Read here for more info Cables


----------



## wannaberoadie (Nov 28, 2011)

I just mean could I use these for my road bike? I'm aware of the difference in the ends of the actual cable itself; these have the universal ends. I just don't want to buy them and then have the ferrule not fit or something. Thanks! 
Alligator Super Fortress Cable Kit at Price Point


----------



## cxwrench (Nov 9, 2004)

i don't see anything on that site that says it's a 'universal' kit that works for both road and mtb. the shift cables are the same, but the ends of the brake cables are different as you now know. i also can not stand coated cables of any kind. it's just one more thing to rub off and get stuck in the housing. i use SRAM pitstop cables pretty much all the time now unless it's for Campy.


----------



## wannaberoadie (Nov 28, 2011)

cxwrench said:


> i don't see anything on that site that says it's a 'universal' kit that works for both road and mtb. the shift cables are the same, but the ends of the brake cables are different as you now know. i also can not stand coated cables of any kind. it's just one more thing to rub off and get stuck in the housing. i use SRAM pitstop cables pretty much all the time now unless it's for Campy.
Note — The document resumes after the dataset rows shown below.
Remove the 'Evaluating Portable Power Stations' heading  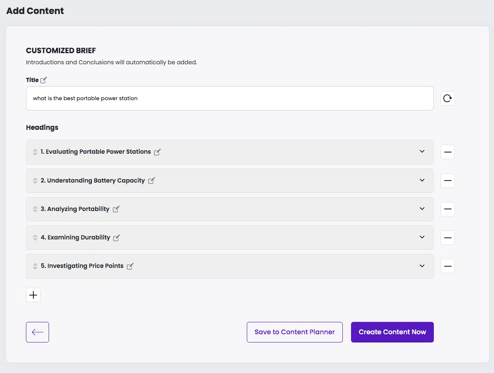tap(447, 152)
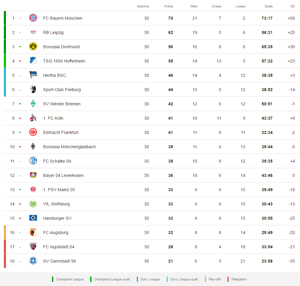300x286 pixels.
Task: Click the red down arrow beside Hoffenheim
Action: (20, 61)
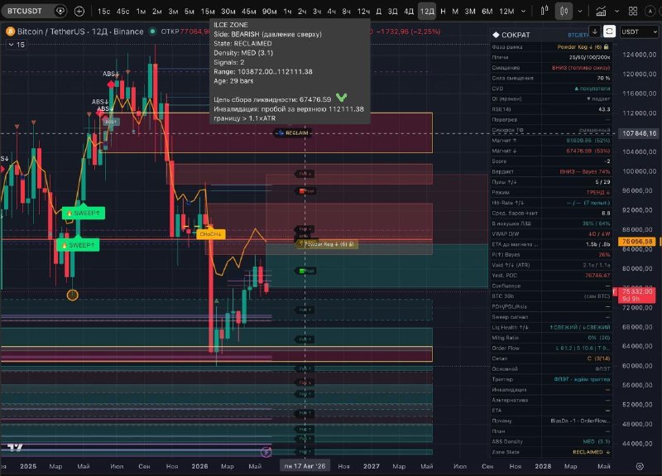
Task: Switch to the 4ч timeframe
Action: 332,12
Thanks man, I'll check those out. How long do you keep them on your bike before you change them out? Brake and shifter. Thx.


----------



## cxwrench (Nov 9, 2004)

i change shifter cables AND housing,( because the wear takes place in the housing) about every 4mos. i do the brake cables/housing once a year. but...i work in a shop and also work for a pro team so i have no problem getting the parts. if all you can manage is once a year that is totally fine. i you ride regularly i wouldn't let it go much longer than that. i know there are all sorts of cheap screws out there that don't change their cables/housing for years and years and swear they never have problems, but their bikes are the only ones they see and/or ride. if they knew how much smoother their shifting would be w/ regular replacement, AND if they weren't so damn cheap...they'd do it more often!


----------



## laffeaux (Dec 12, 2001)

Every 4 months? Really? That's a lot. If you ride in crappy conditions (rain, mud, etc) I can see doing it that often, but for dry weather riding there's very little debris that gets on the cable.
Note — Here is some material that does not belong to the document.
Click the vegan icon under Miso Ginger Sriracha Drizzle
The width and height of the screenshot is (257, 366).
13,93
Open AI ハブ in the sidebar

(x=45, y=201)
I'm one of the guys that only replaces cables and housing when they need it. If the shifting is working fine, why would I put perfectly good cables and housing in a landfill?
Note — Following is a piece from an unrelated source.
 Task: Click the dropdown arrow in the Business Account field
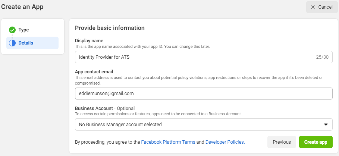coord(326,125)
I replace my mountain bike cables and housing more regularly than my road bike because they're exposed to much worse conditions.


----------



## cxwrench (Nov 9, 2004)

i'm a mechanic for a living. i work for a pro team. i don't take ANY chances w/ their equipment or mine. i want perfect shifting for them all the time, just like i want it myself. it's very easy to do, and cables/housing are dirt cheap. you are welcome to do as you please...the OP asked what i did and i told him, as well as telling him what i thought was a good option for most people. when you know what the extremes are on both ends, you can more effectively figure out what's right for you.


----------



## forge55b (Jan 30, 2011)

Considering the miles that professionals cover, 4 months sound completely reasonable. I am curious however as to what designates bad shifting from worn cables/housings? Just sluggish feel mainly? I'm sure someone would get used to the shifting quality deteriorating over time to not notice but from new to old, is it that obvious?


----------



## baker921 (Jul 20, 2007)

wannaberoadie said:


> I just mean could I use these for my road bike? I'm aware of the difference in the ends of the actual cable itself; these have the universal ends. I just don't want to buy them and then have the ferrule not fit or something. Thanks!
> Alligator Super Fortress Cable Kit at Price Point


I think you are out of luck. The ad says 
"This kit is highly recommended for all cable-actuated (mechanical) disc brakes, as well as_ direct pull brakes_."

This is the correct term for what most people call V brakes which as actually a Shimano trademark. So its reasonable to assume the brake inners are MTB only.


----------



## wannaberoadie (Nov 28, 2011)

Okay, I'll just stick with the Avids that CXWRENCH suggested.


----------